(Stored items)
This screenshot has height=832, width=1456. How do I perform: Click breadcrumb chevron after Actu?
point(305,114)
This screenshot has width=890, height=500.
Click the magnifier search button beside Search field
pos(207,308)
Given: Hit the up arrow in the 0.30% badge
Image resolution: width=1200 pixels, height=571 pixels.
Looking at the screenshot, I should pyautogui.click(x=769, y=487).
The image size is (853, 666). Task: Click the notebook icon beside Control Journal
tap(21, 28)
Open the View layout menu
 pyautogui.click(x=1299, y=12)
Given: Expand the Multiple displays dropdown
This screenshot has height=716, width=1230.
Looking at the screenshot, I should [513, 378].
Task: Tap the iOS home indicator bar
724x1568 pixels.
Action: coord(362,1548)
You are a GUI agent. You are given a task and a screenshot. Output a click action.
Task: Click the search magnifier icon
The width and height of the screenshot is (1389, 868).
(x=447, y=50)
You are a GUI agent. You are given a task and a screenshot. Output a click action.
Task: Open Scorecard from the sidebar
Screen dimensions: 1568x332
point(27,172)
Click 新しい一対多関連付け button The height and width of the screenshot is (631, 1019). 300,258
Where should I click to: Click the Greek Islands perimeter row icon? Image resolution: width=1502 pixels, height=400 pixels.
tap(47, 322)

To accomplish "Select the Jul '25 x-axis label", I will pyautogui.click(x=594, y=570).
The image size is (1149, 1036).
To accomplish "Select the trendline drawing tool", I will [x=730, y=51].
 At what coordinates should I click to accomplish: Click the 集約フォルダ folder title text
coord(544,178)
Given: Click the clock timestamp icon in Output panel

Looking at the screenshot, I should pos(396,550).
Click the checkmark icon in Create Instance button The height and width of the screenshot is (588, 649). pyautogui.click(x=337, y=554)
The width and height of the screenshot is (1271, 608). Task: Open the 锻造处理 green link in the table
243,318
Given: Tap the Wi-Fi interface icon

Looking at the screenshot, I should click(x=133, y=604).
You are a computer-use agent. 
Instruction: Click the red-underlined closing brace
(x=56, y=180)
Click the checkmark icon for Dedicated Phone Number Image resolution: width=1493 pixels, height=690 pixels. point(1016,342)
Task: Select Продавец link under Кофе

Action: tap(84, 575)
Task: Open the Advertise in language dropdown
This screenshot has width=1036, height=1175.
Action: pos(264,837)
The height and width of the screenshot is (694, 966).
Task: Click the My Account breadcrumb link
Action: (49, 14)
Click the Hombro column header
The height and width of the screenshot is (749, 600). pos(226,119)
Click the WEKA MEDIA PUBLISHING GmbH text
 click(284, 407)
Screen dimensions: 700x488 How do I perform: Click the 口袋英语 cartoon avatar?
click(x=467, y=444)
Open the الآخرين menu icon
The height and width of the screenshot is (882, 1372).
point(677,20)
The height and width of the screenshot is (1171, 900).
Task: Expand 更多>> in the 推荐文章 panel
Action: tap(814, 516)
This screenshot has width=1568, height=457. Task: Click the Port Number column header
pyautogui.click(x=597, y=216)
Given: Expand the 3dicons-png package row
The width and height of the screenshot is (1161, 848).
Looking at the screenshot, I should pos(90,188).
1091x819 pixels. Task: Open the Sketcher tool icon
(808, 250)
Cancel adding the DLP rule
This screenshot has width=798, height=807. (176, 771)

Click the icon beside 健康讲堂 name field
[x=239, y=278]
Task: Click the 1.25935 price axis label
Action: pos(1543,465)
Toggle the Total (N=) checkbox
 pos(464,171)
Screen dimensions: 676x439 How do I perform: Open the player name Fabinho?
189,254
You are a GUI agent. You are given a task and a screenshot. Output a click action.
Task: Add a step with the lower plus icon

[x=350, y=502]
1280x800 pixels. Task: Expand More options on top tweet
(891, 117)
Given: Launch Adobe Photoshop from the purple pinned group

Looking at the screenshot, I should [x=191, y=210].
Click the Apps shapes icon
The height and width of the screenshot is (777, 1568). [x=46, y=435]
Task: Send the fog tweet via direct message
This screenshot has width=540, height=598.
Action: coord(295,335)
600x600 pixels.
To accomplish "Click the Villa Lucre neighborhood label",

Task details: The response should be every record above restated exactly.

The answer:
This screenshot has height=832, width=1456. How do I perform: Click breadcrumb chevron after Actu?
point(305,114)
This screenshot has width=890, height=500.
Click the magnifier search button beside Search field
pos(207,308)
Given: Hit the up arrow in the 0.30% badge
Image resolution: width=1200 pixels, height=571 pixels.
Looking at the screenshot, I should pyautogui.click(x=769, y=487).
The image size is (853, 666). Task: Click the notebook icon beside Control Journal
tap(21, 28)
Open the View layout menu
 pyautogui.click(x=1299, y=12)
Given: Expand the Multiple displays dropdown
This screenshot has height=716, width=1230.
Looking at the screenshot, I should [513, 378].
Task: Tap the iOS home indicator bar
724x1568 pixels.
Action: coord(362,1548)
You are a GUI agent. You are given a task and a screenshot. Output a click action.
Task: Click the search magnifier icon
The width and height of the screenshot is (1389, 868).
(x=447, y=50)
You are a GUI agent. You are given a task and a screenshot. Output a click action.
Task: Open Scorecard from the sidebar
Screen dimensions: 1568x332
point(27,172)
Click 新しい一対多関連付け button The height and width of the screenshot is (631, 1019). 300,258
Where should I click to: Click the Greek Islands perimeter row icon? Image resolution: width=1502 pixels, height=400 pixels.
tap(47, 322)

To accomplish "Select the Jul '25 x-axis label", I will pyautogui.click(x=594, y=570).
The image size is (1149, 1036).
To accomplish "Select the trendline drawing tool", I will [x=730, y=51].
 At what coordinates should I click to accomplish: Click the 集約フォルダ folder title text
coord(544,178)
Given: Click the clock timestamp icon in Output panel

Looking at the screenshot, I should pos(396,550).
Click the checkmark icon in Create Instance button The height and width of the screenshot is (588, 649). pyautogui.click(x=337, y=554)
The width and height of the screenshot is (1271, 608). Task: Open the 锻造处理 green link in the table
243,318
Given: Tap the Wi-Fi interface icon

Looking at the screenshot, I should click(x=133, y=604).
You are a computer-use agent. 
Instruction: Click the red-underlined closing brace
(x=56, y=180)
Click the checkmark icon for Dedicated Phone Number Image resolution: width=1493 pixels, height=690 pixels. point(1016,342)
Task: Select Продавец link under Кофе

Action: tap(84, 575)
Task: Open the Advertise in language dropdown
This screenshot has width=1036, height=1175.
Action: pos(264,837)
The height and width of the screenshot is (694, 966).
Task: Click the My Account breadcrumb link
Action: (49, 14)
Click the Hombro column header
The height and width of the screenshot is (749, 600). pos(226,119)
Click the WEKA MEDIA PUBLISHING GmbH text
 click(284, 407)
Screen dimensions: 700x488 How do I perform: Click the 口袋英语 cartoon avatar?
click(x=467, y=444)
Open the الآخرين menu icon
The height and width of the screenshot is (882, 1372).
point(677,20)
The height and width of the screenshot is (1171, 900).
Task: Expand 更多>> in the 推荐文章 panel
Action: tap(814, 516)
This screenshot has width=1568, height=457. Task: Click the Port Number column header
pyautogui.click(x=597, y=216)
Given: Expand the 3dicons-png package row
The width and height of the screenshot is (1161, 848).
Looking at the screenshot, I should pos(90,188).
1091x819 pixels. Task: Open the Sketcher tool icon
(808, 250)
Cancel adding the DLP rule
This screenshot has width=798, height=807. (176, 771)

Click the icon beside 健康讲堂 name field
[x=239, y=278]
Task: Click the 1.25935 price axis label
Action: pos(1543,465)
Toggle the Total (N=) checkbox
 pos(464,171)
Screen dimensions: 676x439 How do I perform: Open the player name Fabinho?
189,254
You are a GUI agent. You are given a task and a screenshot. Output a click action.
Task: Add a step with the lower plus icon

[x=350, y=502]
1280x800 pixels. Task: Expand More options on top tweet
(891, 117)
Given: Launch Adobe Photoshop from the purple pinned group

Looking at the screenshot, I should [x=191, y=210].
Click the Apps shapes icon
The height and width of the screenshot is (777, 1568). [x=46, y=435]
Task: Send the fog tweet via direct message
This screenshot has width=540, height=598.
Action: coord(295,335)
600x600 pixels.
To accomplish "Click the Villa Lucre neighborhood label",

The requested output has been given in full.